Rosa Marquetti menciona a algunas de las figuras que contribuyeron a engrandecer la leyenda del Chori: Ava Gardner, Toña La Negra, Gary Cooper, Lucho Gatica, Imperio Argentina, Tennesse Williams. Apareció en dos películas, filmadas ambas en La Habana: Un extraño en la escalera (1954) con Arturo de Córdova y Silvia Pinal, en la que el timbalero interactúa con la actriz, y La pandilla del soborno, con Errol Flynn, Rossana Rory y Pedro Armendáriz, con apariciones de Guillermo Álvarez Guedes, Aurorita Pita, Velia Martínez y Carlos Mas. Hasta donde se sabe es el autor de Hallaca de maíz y Se acabó la choricera…
«Se acabó la choricera, / bongó camará. / Un chorizo solo queda…».

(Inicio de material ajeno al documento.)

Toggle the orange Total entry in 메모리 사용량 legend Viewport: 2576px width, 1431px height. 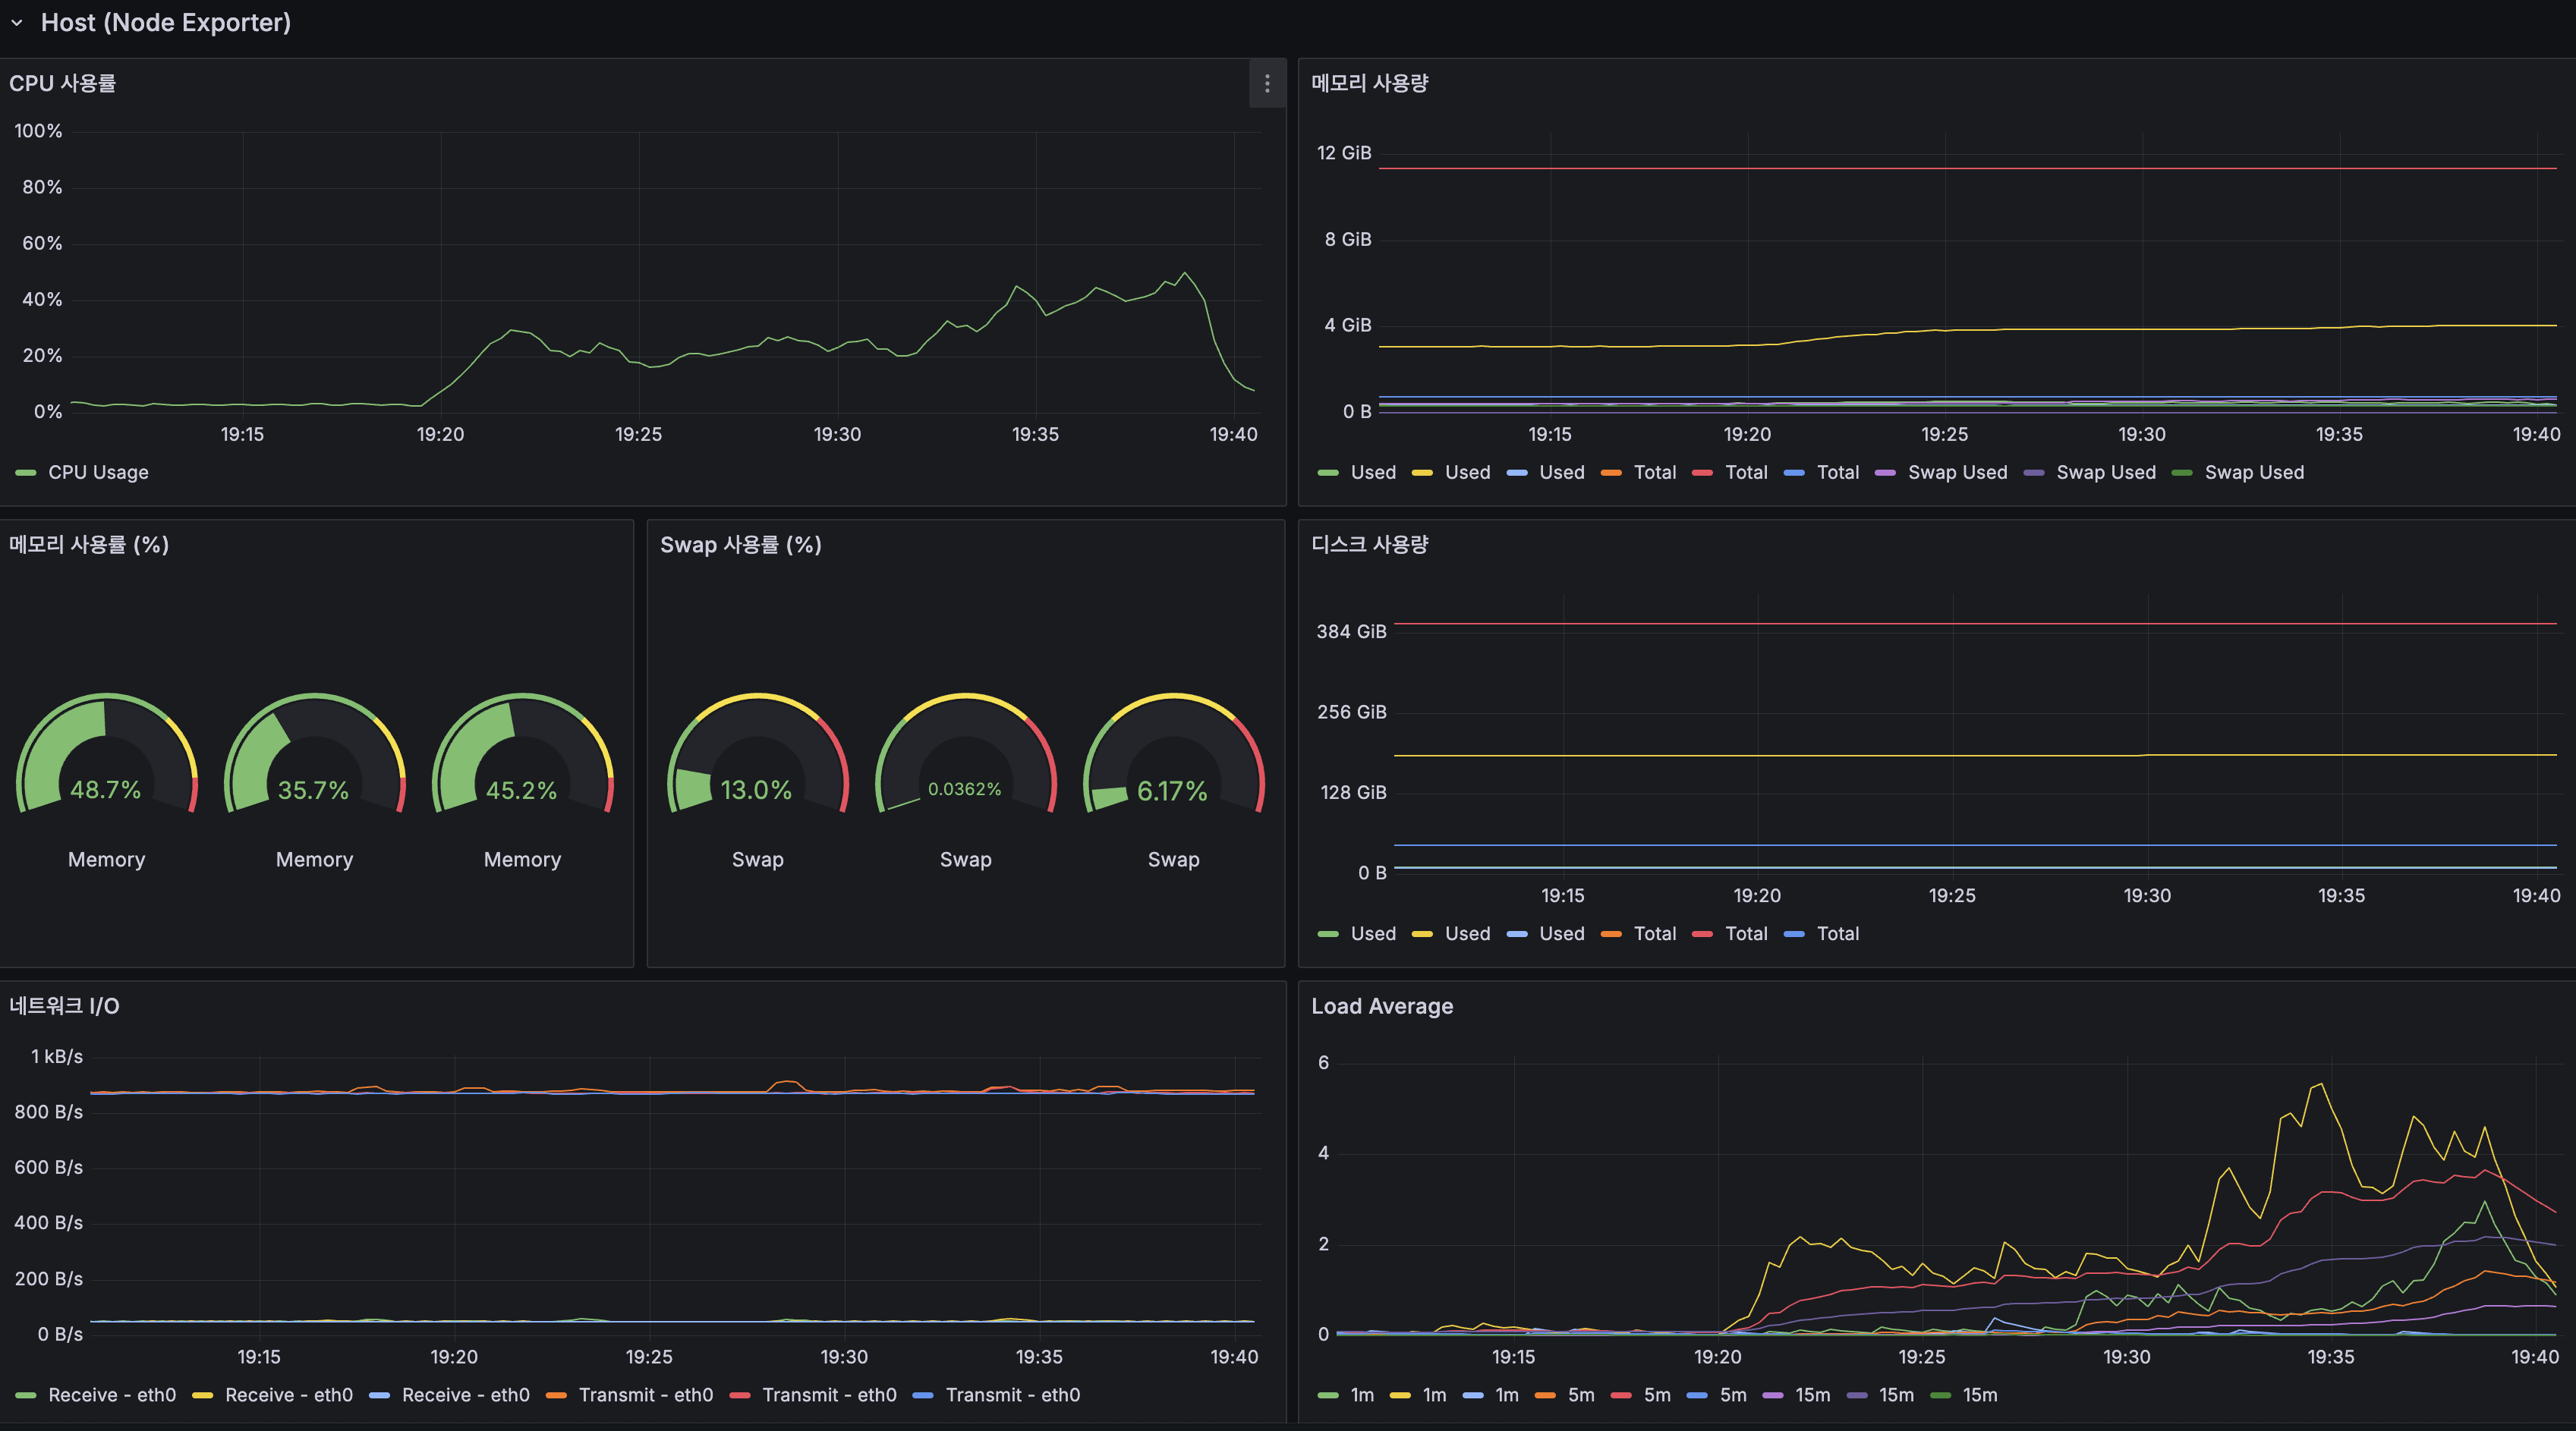1655,472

Son los años finales. Ya no hay cabarés en la Playa. Frecuenta la peña que Alfredo González Suazo, conocido como Sirique, mantiene en la herrería de su propiedad en la calle Santa Rosa entre Infanta y Cruz del Padre, en el Cerro. Son encuentros dominicales que atraen la presencia de Sindo Garay, Miguel Matamoros, Graciano Gómez. Los asistentes, músicos todos muy reconocidos en su tiempo, deciden formar una orquesta, Los Tutankames, que dice contar con un maestro en cada instrumento y ser en conjunto un asilo de ancianos. Chori será el percusionista de la agrupación, y tendrá en esa peña su última aparición en una película; ahora como espectador. Se titula La peña de Sirique, de Héctor Veitía y se estrenó en 1966, el mismo año en que Campoamor menciona en Bohemia la existencia de la libreta en que Silvano Shueg Hechavarría apuntaba algunos recuerdos personales.
Llega así el año de 1974. Nadie repara en el asunto, pero con el pasar de los días empieza a sentirse la ausencia de Silvano en el patio del solar de la calle Egido, 723. El olor a muerto va invadiendo el espacio. Rompen la puerta del cuartucho que ocupaba el Chori y allí está en efecto, más azul y tieso que nunca.
Ahora sí que se acabó la choricera. Nadie da importancia a la caja donde Chori guardaba sus pequeños recuerdos, y aquella libreta se pierde para siempre.